____ RECORD SET

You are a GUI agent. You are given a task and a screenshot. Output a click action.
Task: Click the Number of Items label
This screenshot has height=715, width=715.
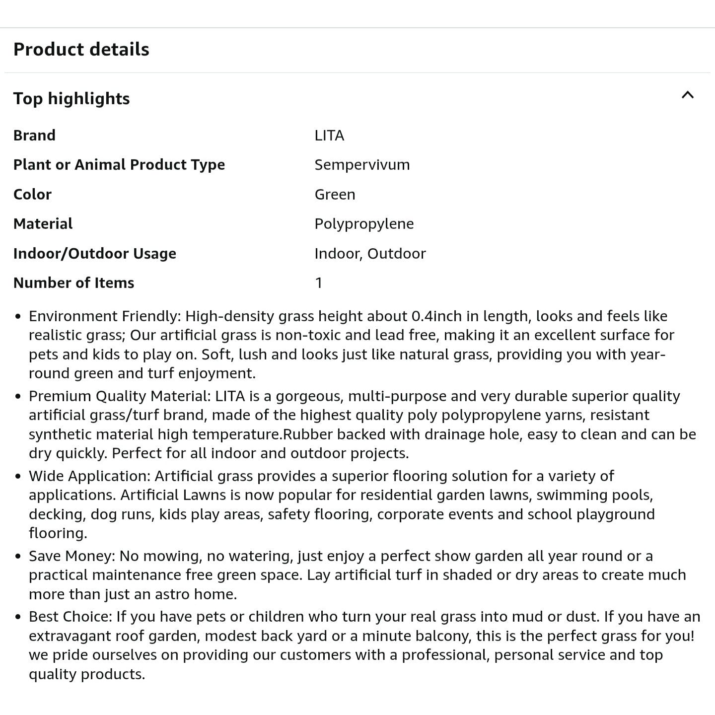pyautogui.click(x=74, y=283)
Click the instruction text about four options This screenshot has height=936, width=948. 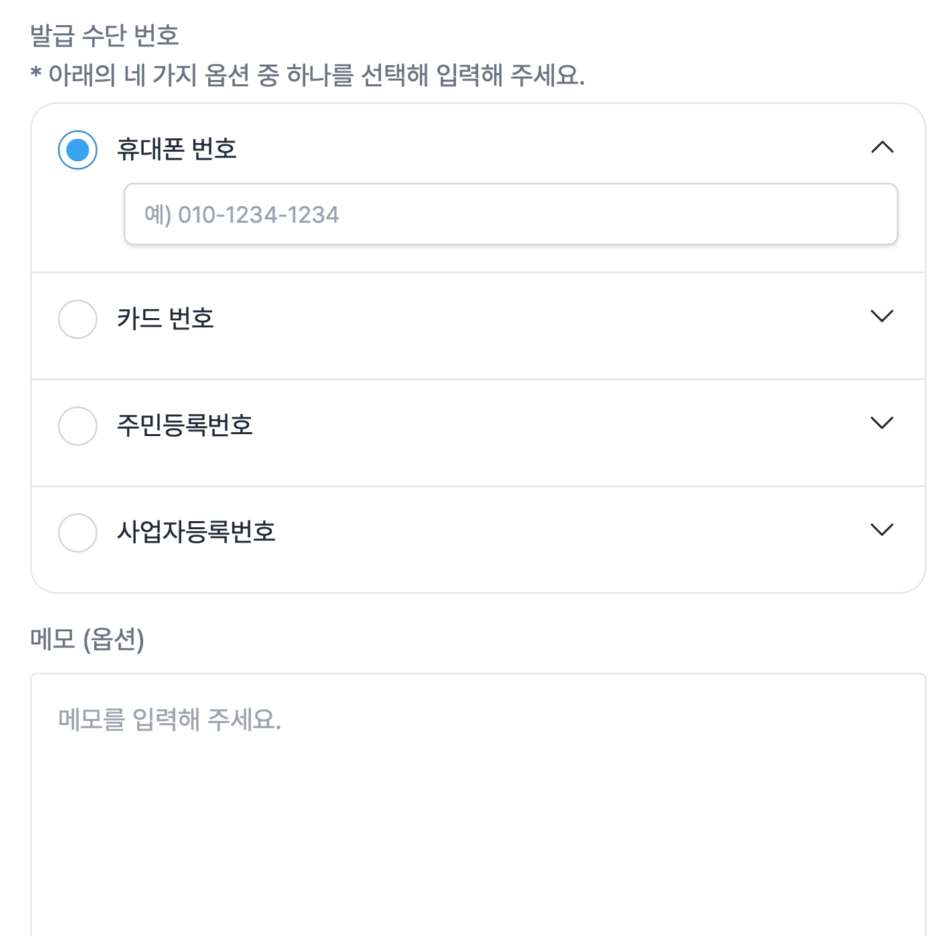pyautogui.click(x=307, y=75)
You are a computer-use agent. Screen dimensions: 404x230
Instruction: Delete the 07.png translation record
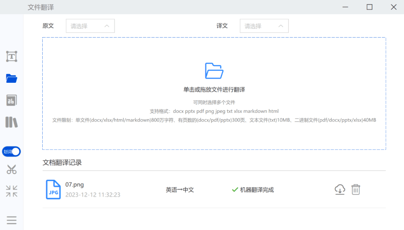point(355,190)
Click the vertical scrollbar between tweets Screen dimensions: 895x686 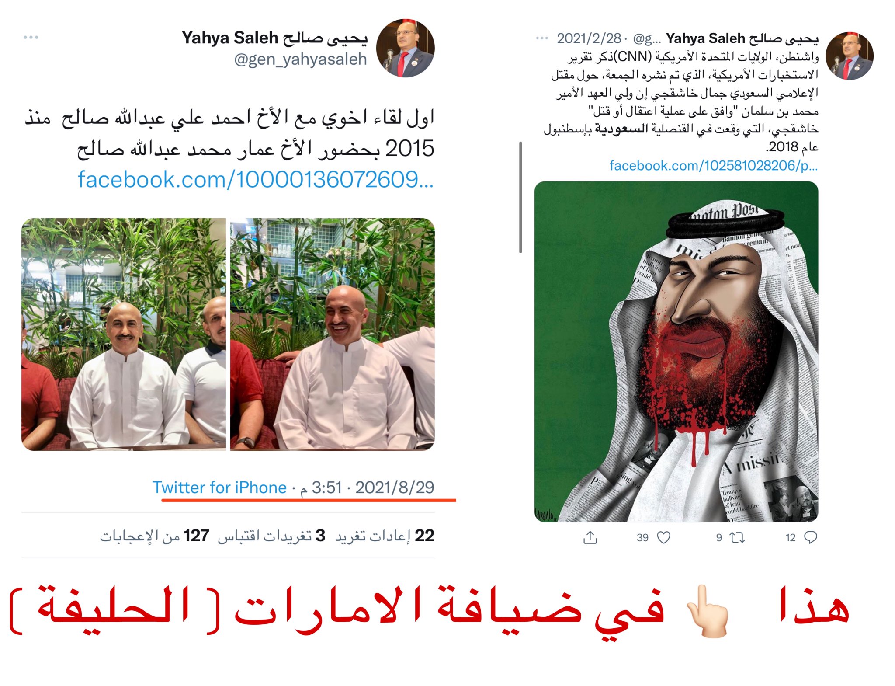tap(520, 197)
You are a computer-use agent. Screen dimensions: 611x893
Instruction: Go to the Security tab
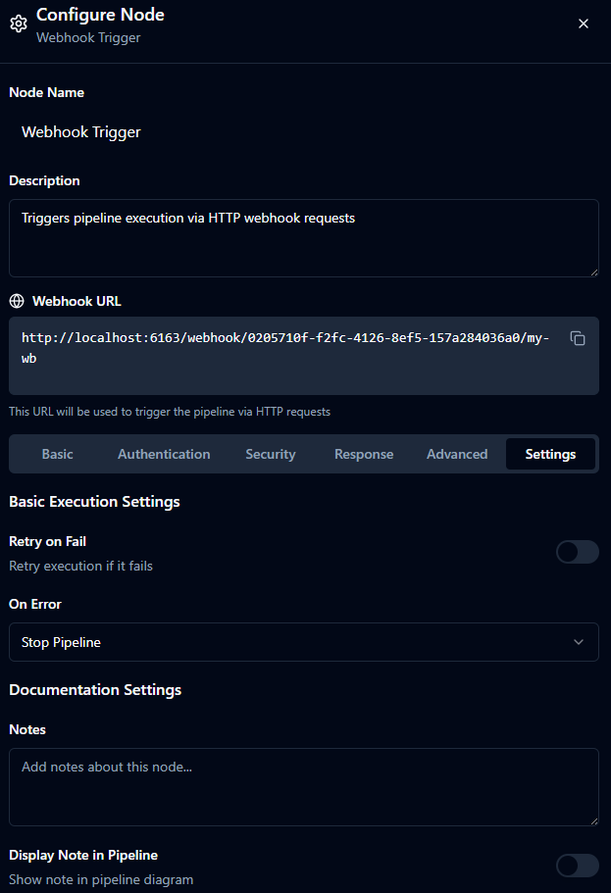click(x=271, y=454)
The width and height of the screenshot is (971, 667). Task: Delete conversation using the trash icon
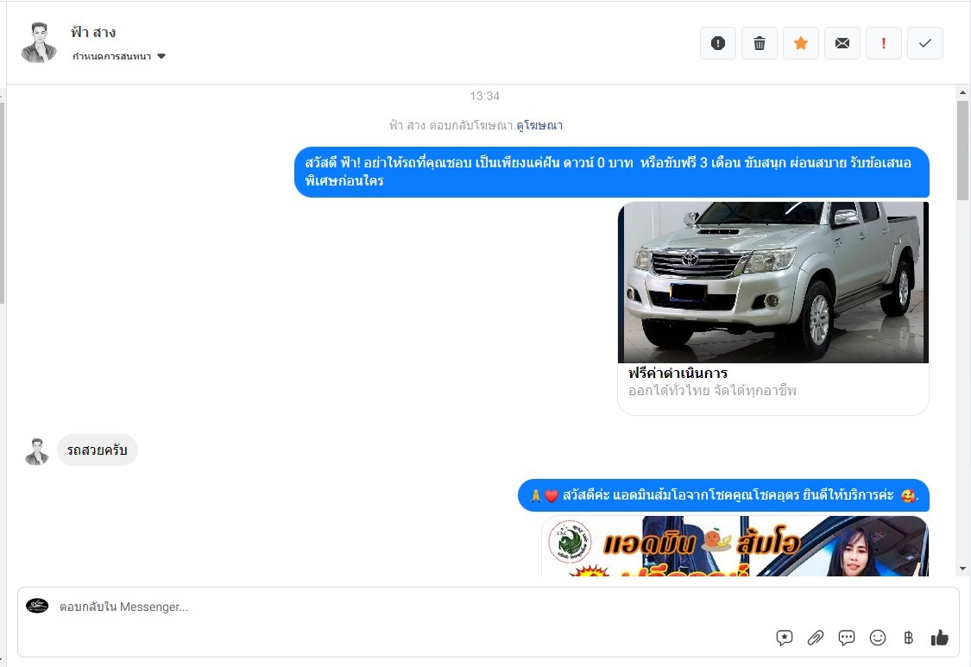(760, 43)
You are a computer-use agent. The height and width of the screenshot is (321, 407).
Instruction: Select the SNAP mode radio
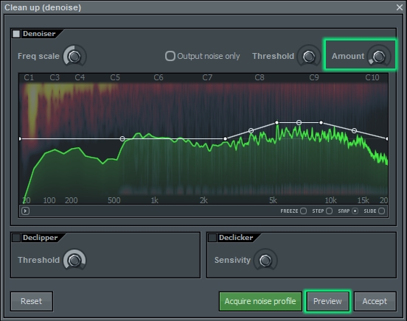coord(355,211)
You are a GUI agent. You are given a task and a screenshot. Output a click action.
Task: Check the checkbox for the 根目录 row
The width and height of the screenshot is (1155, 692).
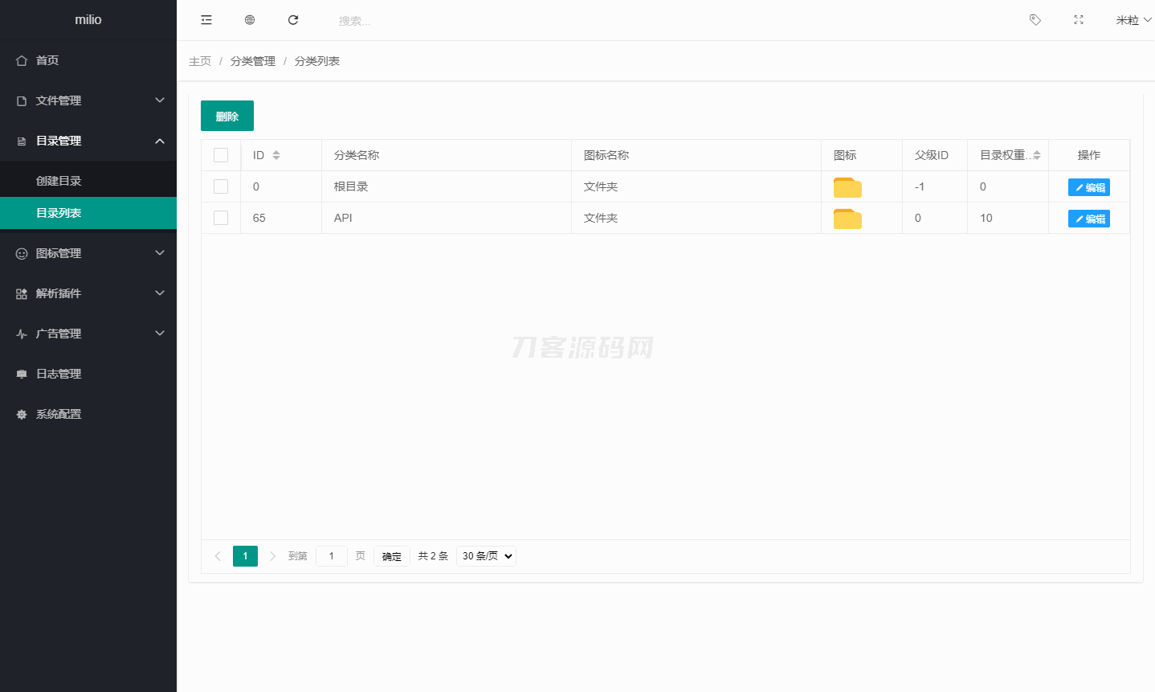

________

▸ TASK TO COMPLETE: Return all lines from the entries that contain the string "computer".

▸ RESPONSE BELOW:
You are a computer-use agent. Screen dimensions: 404x230
You are a computer-use agent. Screen dimensions: 611x893
You are a computer-use agent. The height and width of the screenshot is (321, 407).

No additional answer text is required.